» **AUSGANGSTEXT**:
Ökologiebewegung: „Mesopotamien steht vor einer Apokalypse“

„Neben den Verwüstungen, die Kriege anrichten, wird aus tagespolitischem Kalkül die Illusion erzeugt, dass es einen Bedarf an fossilen Energieträgern gibt“, erklärt die Ökologiebewegung Mesopotamiens in einem Aufruf.

Die Ökologiebewegung Mesopotamiens hat eine Kampagne zum Pflanzen von Bäumen gestartet und macht auf die Umweltzerstörung in der kapitalistischen Moderne und die Auswirkungen im Nahen Osten aufmerksam. In dem Aufruf der Kampagne heißt es:

„Mesopotamien ist ein Ort wichtiger Meilensteine, beginnend mit der Suche nach Leben und der Herausbildung der ersten Formen sozialer Organisation, wie dem Bedürfnis nach Nahrung und Unterkunft. Seine natürliche Struktur, die eine Vergesellschaftung auf höchstem Niveau ermöglicht, hat es zu einem wichtigen Gebiet gemacht, in dem viele Ethnien, Sprachen, Kulturen und religiöse Strukturen entstanden sind. Die kapitalistische Moderne hingegen und ihr ideologischer Apparat, der Nationalstaat, haben Mesopotamien in ein Schlachtfeld verwandelt. In Mesopotamien hat sich die Umwelt in ein Terrain des Todes und der Vernichtung verwandelt. Endlose Konflikte führen zu ethnischen Säuberungen, Vergewaltigungen und systematischer Folter von Hunderttausenden von Menschen, insbesondere von Frauen und Kindern, sowie zu irreparablen Schäden und Zerstörungen des gesamten Lebensraums. Mesopotamien steht vor einer Apokalypse."

» **EXTRAHIERTE EINTRÄGE**:
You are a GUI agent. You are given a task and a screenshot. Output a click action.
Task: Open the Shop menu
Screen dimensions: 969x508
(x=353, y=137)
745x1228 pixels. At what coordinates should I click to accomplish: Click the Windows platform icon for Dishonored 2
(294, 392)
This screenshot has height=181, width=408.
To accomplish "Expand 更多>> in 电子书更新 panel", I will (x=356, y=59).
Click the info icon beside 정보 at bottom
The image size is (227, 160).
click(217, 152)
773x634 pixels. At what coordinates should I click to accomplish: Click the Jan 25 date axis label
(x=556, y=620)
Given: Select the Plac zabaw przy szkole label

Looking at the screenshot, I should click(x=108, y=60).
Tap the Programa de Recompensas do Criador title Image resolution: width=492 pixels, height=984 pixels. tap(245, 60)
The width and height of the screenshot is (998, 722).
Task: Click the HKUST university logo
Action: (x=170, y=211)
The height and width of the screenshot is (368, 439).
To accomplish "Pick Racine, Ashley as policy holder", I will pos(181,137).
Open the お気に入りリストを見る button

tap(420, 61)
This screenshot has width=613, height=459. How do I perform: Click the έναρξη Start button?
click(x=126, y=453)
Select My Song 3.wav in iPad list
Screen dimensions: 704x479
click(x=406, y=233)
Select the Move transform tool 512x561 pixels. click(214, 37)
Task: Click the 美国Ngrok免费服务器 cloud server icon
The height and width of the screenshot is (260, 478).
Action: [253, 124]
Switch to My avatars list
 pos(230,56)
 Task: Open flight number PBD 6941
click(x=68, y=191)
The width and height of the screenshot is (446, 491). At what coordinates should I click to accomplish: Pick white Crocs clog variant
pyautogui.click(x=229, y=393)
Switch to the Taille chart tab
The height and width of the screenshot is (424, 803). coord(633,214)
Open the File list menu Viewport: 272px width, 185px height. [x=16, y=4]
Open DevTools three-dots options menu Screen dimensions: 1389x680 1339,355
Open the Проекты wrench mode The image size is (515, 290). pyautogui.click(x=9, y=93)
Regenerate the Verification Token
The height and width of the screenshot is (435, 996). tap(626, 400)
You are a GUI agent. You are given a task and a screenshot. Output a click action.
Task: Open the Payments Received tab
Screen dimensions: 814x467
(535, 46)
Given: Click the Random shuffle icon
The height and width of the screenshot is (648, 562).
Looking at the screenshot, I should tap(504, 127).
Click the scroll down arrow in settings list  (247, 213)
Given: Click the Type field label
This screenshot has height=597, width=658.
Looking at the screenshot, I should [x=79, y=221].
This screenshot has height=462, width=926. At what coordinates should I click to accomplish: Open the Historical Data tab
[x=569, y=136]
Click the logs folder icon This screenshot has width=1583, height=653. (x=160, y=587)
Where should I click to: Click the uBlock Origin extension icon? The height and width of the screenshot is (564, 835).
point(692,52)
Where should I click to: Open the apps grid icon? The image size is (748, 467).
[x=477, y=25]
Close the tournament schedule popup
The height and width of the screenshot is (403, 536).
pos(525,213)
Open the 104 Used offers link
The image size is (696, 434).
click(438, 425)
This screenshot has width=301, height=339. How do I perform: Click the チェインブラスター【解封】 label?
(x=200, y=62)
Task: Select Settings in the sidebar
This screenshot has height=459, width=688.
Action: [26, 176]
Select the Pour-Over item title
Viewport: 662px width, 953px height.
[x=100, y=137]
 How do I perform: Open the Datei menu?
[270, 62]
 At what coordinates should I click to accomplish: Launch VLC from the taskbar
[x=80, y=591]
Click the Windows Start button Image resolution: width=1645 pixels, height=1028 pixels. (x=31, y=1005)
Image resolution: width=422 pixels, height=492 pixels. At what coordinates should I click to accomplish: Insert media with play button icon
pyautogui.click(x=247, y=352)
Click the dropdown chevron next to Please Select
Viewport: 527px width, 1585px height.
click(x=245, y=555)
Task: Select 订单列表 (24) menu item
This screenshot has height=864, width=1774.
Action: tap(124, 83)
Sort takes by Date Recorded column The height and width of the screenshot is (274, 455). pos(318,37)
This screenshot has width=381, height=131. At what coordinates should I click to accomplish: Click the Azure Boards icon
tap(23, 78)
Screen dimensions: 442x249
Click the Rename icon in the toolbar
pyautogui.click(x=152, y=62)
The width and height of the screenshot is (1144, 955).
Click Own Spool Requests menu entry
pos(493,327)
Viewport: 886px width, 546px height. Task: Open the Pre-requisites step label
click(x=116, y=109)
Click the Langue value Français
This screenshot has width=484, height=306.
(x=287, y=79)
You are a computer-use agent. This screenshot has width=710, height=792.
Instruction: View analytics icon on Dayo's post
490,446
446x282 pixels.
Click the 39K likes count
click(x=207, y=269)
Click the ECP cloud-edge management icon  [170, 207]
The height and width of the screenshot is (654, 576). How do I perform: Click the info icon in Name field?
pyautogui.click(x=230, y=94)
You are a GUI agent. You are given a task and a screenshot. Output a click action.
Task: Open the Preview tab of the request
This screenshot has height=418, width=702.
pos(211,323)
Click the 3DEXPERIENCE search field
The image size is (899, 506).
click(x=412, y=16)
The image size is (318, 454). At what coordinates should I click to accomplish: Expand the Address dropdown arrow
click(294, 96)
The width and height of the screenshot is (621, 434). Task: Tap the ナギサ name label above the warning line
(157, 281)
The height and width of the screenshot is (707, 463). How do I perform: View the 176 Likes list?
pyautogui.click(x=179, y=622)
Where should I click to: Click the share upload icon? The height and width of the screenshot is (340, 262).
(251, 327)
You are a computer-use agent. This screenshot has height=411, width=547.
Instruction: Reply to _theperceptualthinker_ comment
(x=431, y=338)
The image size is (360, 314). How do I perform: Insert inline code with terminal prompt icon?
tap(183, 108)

» **AUFGABENSTELLUNG**:
Gib aus dem Text über die Ökologiebewegung Mesopotamiens den Abschnitt wörtlich wieder, der mit den Worten „Ökologiebewegung: „Mesopotamien steht“ beginnt und mit „in einem Aufruf.“ endet.

» **LÖSUNG**:
Ökologiebewegung: „Mesopotamien steht vor einer Apokalypse“

„Neben den Verwüstungen, die Kriege anrichten, wird aus tagespolitischem Kalkül die Illusion erzeugt, dass es einen Bedarf an fossilen Energieträgern gibt“, erklärt die Ökologiebewegung Mesopotamiens in einem Aufruf.